It happens tomorrow

Mark (that would be my surgeon) takes his hardest cases first, and I’m first. I have to check-in at 6:00 a.m. He will remove a bursa, chisel down my acromium (a bone in the shoulder), sever and reattach at least one tendon, and possibly sever and reattach my biceps. He’ll try doing it all arthroscopically, but there is a possibility that he will have to cut me open.

If all goes well, I will be sent home tomorrow afternoon with my arm in a sling, and the sling fastened around my body. The sling comes with a thick pad that will hold my arm three inches away from my chest. I have to wear the sling day and night for six weeks. During the first two weeks, Peggy is supposed to use a weird looking apparatus to pump ice water around my shoulder once an hour for 25 minutes.

After the sling is removed, I will begin flexing exercises. After a month of those, I will (hopefully) be allowed to lift things that weigh a pound or two, and will begin strengthening exercises. After a year, I should have regained 90% of my strength and range of motion. Sometime during that year, I will start the process again on my left shoulder.
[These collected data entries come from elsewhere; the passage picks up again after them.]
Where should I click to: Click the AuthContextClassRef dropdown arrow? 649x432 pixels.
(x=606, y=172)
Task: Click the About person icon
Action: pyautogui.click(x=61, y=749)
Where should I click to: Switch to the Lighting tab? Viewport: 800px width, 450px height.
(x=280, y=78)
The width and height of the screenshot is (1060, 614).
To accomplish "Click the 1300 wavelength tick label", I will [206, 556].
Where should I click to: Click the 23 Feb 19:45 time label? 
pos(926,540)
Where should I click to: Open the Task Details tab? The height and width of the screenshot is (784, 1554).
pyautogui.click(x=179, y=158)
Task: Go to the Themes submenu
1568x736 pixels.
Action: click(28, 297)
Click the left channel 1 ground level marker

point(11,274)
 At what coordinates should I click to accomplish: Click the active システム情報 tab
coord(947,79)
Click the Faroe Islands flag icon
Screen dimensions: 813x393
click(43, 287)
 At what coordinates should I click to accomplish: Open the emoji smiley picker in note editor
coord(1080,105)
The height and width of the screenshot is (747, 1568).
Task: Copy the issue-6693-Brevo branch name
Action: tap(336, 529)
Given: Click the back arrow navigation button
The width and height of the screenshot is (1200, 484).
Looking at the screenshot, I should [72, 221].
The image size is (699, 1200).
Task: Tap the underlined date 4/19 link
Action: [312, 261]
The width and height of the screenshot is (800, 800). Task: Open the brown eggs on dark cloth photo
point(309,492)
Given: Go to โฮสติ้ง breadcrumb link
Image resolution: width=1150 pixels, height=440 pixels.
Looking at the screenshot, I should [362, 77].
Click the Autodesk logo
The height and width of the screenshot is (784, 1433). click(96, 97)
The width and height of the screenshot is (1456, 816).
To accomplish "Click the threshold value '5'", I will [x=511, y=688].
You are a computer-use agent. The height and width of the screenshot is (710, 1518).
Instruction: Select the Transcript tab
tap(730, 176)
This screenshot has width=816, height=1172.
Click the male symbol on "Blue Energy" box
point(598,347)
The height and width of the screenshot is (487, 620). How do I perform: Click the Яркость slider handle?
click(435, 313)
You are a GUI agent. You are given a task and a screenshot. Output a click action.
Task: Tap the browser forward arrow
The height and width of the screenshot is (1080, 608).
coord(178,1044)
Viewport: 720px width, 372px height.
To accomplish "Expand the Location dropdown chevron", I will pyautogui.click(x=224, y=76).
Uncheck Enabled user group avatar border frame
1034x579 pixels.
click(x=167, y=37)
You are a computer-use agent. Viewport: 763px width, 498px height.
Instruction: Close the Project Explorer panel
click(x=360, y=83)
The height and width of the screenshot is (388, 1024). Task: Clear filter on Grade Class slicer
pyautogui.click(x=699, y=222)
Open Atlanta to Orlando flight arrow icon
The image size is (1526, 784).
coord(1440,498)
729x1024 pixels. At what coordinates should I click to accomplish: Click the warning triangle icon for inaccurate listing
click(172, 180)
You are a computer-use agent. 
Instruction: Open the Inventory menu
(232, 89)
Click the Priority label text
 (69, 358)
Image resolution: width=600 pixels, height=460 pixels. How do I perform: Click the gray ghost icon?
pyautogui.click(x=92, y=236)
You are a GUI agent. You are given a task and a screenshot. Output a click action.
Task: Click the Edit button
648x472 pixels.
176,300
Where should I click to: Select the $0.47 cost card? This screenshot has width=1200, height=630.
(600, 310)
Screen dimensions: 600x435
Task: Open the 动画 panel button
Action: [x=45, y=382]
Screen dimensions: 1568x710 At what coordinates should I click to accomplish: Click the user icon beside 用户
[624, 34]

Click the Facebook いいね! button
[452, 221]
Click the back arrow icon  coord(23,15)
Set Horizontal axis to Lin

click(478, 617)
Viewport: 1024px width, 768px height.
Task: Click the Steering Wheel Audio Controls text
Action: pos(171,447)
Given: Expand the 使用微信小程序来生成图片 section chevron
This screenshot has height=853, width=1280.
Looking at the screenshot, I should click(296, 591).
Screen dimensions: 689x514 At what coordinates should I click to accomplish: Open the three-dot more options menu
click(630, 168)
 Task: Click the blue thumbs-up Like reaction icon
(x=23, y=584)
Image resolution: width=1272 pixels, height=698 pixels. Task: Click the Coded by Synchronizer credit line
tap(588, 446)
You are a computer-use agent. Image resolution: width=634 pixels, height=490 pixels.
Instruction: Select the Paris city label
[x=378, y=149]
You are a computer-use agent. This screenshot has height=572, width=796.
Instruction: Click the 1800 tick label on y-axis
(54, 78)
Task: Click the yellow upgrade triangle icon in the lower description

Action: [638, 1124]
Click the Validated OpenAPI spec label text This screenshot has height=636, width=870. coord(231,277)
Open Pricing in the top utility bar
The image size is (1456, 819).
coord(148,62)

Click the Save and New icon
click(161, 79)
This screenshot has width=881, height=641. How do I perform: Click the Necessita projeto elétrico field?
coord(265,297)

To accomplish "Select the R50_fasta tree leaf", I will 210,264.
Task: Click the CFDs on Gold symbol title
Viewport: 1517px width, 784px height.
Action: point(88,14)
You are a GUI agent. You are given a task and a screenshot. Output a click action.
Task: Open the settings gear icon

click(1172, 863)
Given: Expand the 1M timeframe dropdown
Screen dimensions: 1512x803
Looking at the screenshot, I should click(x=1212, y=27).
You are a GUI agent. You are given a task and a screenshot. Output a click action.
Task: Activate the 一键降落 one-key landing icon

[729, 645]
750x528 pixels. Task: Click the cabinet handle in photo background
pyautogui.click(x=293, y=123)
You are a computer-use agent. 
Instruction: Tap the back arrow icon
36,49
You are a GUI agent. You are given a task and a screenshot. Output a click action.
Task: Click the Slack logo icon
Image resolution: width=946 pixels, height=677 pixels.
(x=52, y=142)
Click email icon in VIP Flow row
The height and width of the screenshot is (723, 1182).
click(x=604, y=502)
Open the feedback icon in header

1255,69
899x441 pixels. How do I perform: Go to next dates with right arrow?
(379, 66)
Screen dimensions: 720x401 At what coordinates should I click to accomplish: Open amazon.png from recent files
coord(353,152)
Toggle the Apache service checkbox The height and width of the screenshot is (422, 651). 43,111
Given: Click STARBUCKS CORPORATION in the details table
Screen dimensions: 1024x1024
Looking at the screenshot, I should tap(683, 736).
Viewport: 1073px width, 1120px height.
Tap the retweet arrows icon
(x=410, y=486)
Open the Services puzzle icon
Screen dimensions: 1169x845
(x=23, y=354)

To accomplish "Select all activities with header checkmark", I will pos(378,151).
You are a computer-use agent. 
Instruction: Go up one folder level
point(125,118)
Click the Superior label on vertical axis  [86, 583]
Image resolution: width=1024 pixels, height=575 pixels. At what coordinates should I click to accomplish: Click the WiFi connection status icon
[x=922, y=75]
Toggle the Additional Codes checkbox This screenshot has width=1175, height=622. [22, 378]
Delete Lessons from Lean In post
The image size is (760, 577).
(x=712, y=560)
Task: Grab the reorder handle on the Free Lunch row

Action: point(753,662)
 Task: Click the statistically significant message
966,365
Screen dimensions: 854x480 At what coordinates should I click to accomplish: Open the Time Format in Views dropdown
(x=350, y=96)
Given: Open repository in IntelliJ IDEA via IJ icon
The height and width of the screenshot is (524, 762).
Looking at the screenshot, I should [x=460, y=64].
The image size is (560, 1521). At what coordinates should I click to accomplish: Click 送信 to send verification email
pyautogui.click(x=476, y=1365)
I’ve had twelve surgeries (or will have after tomorrow), eight of them since the year 2000, and three of them last year alone. I used to regard surgery as an adventure rather than something to fear. I’ll still grant that it’s an adventure all right, but if my fear were any stronger, I would have to be in constant screaming agony to let anyone near me with a scalpel. The reason for the change was that the more surgeries I had, the more I observed that things just never seemed to turn out the way they were supposed to. Based upon this, I’ve come to expect an unexpectedly bad outcome.

When I had my first fairly serious surgery in 2003, I got into an argument with the anesthesiologist about whether I needed something to calm my nerves pre-operatively. I said I didn’t because I wasn’t scared, and he said I did because anybody in my position would be scared. Now, I want all of everything as I lie there awaiting that gurney ride to the operating room.

Since learning what a drag chronic pain can be, I’ve gone out of my way to stash narcotics. I will actually endure considerable pain rather than take the drugs now at the risk of not having them at some future time when I might be truly desperate. I won’t do that this time because I expect the pain to be of such intensity that it might build to the point that the narcotics won’t be as effective. It’s like when you have a headache. If you treat it early on, you might be able to head it off (pardon the pun), whereas if you wait, you probably won't.

I wish I could think of something good to say, but the only thing that comes to mind is that it will be adventure. God knows; it will be that. And, hell, things might even turn out okay. A year from now, I might be feeling pretty good. Stranger things have happened…I guess. Well, maybe they haven’t. I wouldn’t want to run amuck with optimism here.